>>
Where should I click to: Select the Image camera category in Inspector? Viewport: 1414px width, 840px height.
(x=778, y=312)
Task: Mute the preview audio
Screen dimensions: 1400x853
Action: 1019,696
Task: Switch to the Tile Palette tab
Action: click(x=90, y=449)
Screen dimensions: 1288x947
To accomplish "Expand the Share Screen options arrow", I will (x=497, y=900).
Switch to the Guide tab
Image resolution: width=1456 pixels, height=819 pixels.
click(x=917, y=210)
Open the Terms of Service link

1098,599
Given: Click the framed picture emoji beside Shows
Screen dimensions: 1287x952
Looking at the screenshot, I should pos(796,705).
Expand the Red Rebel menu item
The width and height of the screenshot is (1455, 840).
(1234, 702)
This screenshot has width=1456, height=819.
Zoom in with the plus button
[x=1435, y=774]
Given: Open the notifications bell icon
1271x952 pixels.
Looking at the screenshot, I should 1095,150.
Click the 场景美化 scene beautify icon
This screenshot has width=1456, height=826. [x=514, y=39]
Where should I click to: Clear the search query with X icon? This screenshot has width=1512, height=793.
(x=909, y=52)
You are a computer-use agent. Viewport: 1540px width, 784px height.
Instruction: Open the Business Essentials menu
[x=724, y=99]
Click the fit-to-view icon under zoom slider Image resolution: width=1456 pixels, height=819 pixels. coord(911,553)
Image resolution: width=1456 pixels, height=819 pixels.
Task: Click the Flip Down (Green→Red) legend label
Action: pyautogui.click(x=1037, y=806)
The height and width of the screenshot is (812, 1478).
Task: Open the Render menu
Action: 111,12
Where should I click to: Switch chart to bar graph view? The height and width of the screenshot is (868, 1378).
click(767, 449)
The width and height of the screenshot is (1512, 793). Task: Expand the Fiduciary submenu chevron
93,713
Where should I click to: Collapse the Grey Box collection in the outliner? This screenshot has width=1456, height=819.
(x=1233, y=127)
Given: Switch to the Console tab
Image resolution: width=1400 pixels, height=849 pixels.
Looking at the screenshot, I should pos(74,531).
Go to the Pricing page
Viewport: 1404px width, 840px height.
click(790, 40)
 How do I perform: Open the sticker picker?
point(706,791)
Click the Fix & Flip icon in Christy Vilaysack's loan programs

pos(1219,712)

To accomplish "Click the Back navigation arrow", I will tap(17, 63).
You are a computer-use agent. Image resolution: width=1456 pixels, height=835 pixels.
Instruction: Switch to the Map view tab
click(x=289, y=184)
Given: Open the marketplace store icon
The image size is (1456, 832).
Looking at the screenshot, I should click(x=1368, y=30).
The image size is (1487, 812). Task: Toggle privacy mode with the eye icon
<<
Both end lines included, restate word for word the lines above from the line with "Click the fit-to-view" to the line with "Given: Open the marketplace store icon", and nothing else.

Click the fit-to-view icon under zoom slider Image resolution: width=1456 pixels, height=819 pixels. coord(911,553)
Image resolution: width=1456 pixels, height=819 pixels.
Task: Click the Flip Down (Green→Red) legend label
Action: pyautogui.click(x=1037, y=806)
The height and width of the screenshot is (812, 1478).
Task: Open the Render menu
Action: 111,12
Where should I click to: Switch chart to bar graph view? The height and width of the screenshot is (868, 1378).
click(767, 449)
The width and height of the screenshot is (1512, 793). Task: Expand the Fiduciary submenu chevron
93,713
Where should I click to: Collapse the Grey Box collection in the outliner? This screenshot has width=1456, height=819.
(x=1233, y=127)
Given: Switch to the Console tab
Image resolution: width=1400 pixels, height=849 pixels.
Looking at the screenshot, I should pos(74,531).
Go to the Pricing page
Viewport: 1404px width, 840px height.
click(790, 40)
 How do I perform: Open the sticker picker?
point(706,791)
Click the Fix & Flip icon in Christy Vilaysack's loan programs

pos(1219,712)

To accomplish "Click the Back navigation arrow", I will tap(17, 63).
You are a computer-use agent. Image resolution: width=1456 pixels, height=835 pixels.
Instruction: Switch to the Map view tab
click(x=289, y=184)
Given: Open the marketplace store icon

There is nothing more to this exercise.